## Exercise instructions
Give the records again in full, exactly as they appear, but without the pictures.

====

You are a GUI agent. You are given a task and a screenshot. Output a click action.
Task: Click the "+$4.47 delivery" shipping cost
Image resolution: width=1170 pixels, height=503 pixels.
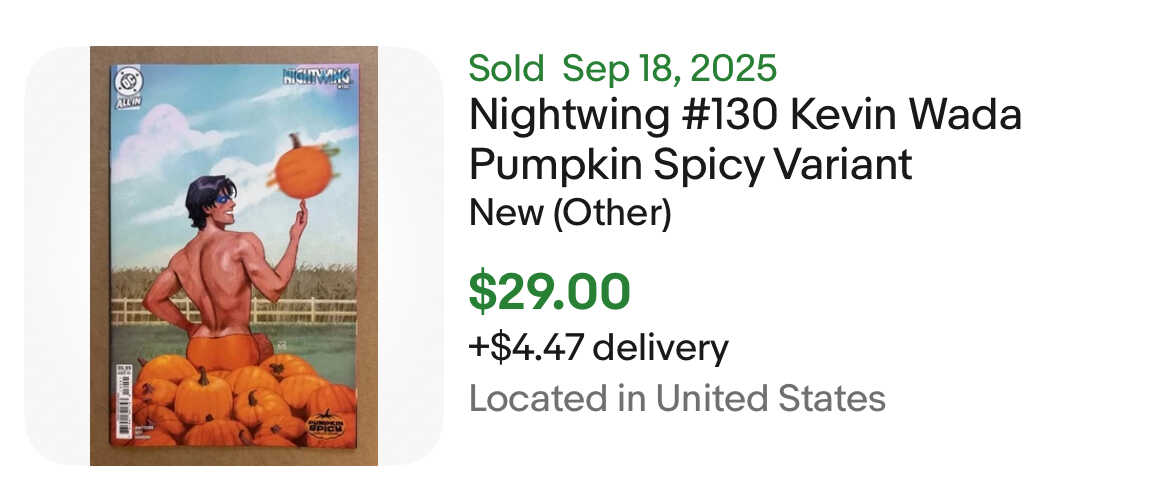coord(598,348)
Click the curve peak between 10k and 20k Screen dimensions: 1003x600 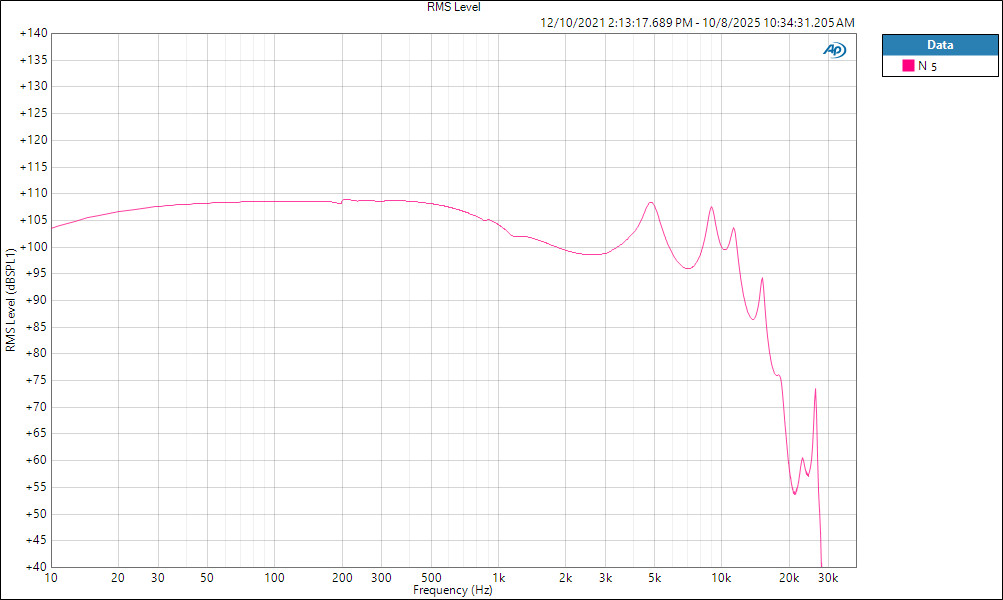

====

## Your response
You are a GUI agent. You are given a task and a screenshot. Output a click action.
Task: Click the "+$4.47 delivery" shipping cost
Image resolution: width=1170 pixels, height=503 pixels.
coord(598,348)
Click the curve peak between 10k and 20k Screen dimensions: 1003x600 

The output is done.